The work being done in the campus exercise science labs is also getting noticed closer to home.
When the Head of Cardiology at Bendigo Health discovered a pattern of cyclists around Bendigo presenting with heart abnormalities, he contacted our exercise physiology department to see if our researchers could work out why.
Cue post-doc researcher Daniel Wundersitz and PhD student Luke Daly, who are part of a team looking into the problem. The team secured a grant to test and monitor a group of 15 cyclists who took part in a recent Western Australia-to-Bendigo charity ride.
The cyclists were put through an echocardiograph, 12-lead ECG, 24-hour Holter monitoring and blood tests before and after the 21-day ride. Researchers are now studying those test results, looking for any effects and changes on the cyclists’ heart health.
“Because there’s such a big cycling culture in Bendigo it’s very beneficial for the cycling community to understand what’s happening,” Daniel says.

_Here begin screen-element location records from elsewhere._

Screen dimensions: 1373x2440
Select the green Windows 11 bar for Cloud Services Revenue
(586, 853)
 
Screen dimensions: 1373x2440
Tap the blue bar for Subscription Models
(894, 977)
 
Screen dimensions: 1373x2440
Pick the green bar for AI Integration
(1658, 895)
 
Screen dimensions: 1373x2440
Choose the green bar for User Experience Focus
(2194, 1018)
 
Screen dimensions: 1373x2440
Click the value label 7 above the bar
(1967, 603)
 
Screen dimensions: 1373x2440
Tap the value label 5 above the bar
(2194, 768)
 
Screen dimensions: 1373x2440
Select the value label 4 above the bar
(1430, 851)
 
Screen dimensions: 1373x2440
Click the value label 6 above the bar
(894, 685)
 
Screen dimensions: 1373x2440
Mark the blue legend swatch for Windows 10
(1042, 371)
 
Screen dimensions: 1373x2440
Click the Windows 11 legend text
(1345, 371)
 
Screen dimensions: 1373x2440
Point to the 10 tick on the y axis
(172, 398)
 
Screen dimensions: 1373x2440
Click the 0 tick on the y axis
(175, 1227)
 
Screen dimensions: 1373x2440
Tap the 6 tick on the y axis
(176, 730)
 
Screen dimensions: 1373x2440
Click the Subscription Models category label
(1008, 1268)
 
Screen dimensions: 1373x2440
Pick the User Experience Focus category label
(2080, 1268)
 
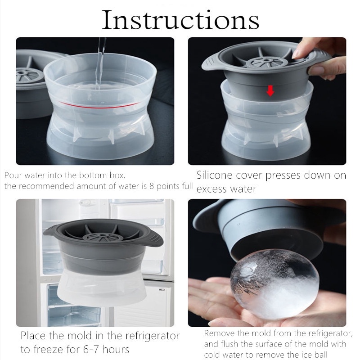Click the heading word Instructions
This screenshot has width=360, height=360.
[x=180, y=20]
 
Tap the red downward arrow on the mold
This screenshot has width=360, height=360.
[x=270, y=91]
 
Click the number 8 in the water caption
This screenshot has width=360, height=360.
[x=152, y=186]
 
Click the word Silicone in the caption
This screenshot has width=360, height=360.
[x=215, y=175]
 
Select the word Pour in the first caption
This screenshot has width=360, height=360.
[x=13, y=176]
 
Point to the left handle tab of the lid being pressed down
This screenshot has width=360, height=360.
[x=211, y=63]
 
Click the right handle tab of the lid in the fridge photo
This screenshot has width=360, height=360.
[x=154, y=239]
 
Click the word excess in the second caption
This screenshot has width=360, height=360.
[x=211, y=189]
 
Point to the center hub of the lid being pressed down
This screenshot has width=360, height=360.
[x=266, y=61]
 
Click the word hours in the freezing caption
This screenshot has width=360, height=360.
[x=116, y=350]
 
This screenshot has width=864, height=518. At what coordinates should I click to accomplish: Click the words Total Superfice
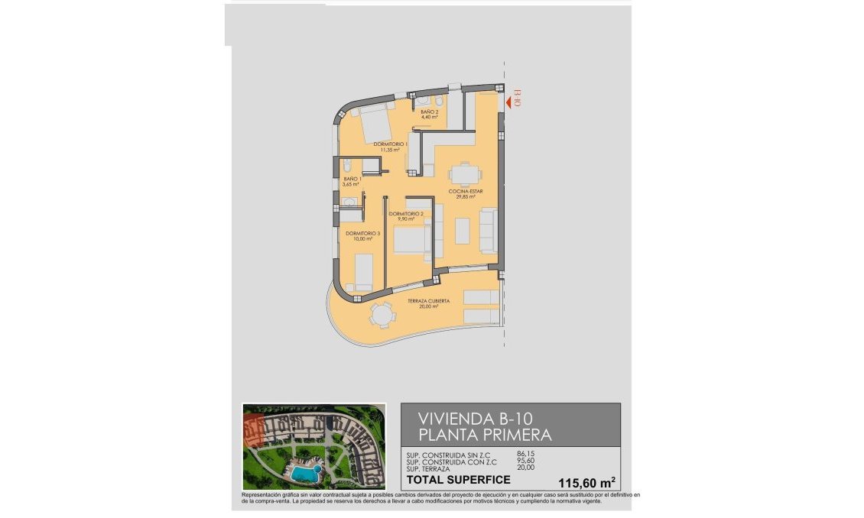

Daniel came to Bendigo from Melbourne chasing research opportunities just like this one. “It’s been really good,” he says. “Just the exposure to research and the number of research areas I’ve been given to work on has been excellent. It’s been good for my career being here.”
Rodrigo would say the same thing. He completed his own PhD in New Zealand, then went back to Brazil to lecture for five years before moving to Bendigo. “I was doing a lot of teaching but wanted to develop something more research-based,” he says.
“During my undergraduate program I got involved in a project to understand cycling biomechanics, or how people use their muscles while riding. It was really interesting, I got really engaged with cycling research and stayed with it. That was 12 years ago.”
He says Bendigo is the perfect place to become a hub for cycling research. Not only does the campus boast a brand new state-of-the-art exercise physiology lab, and a host of dedicated academics, the city itself is mad on cycling. With many groups of social cyclists, mountain bikers and road riders in the saddle every day, there’s no shortage of potential research participants.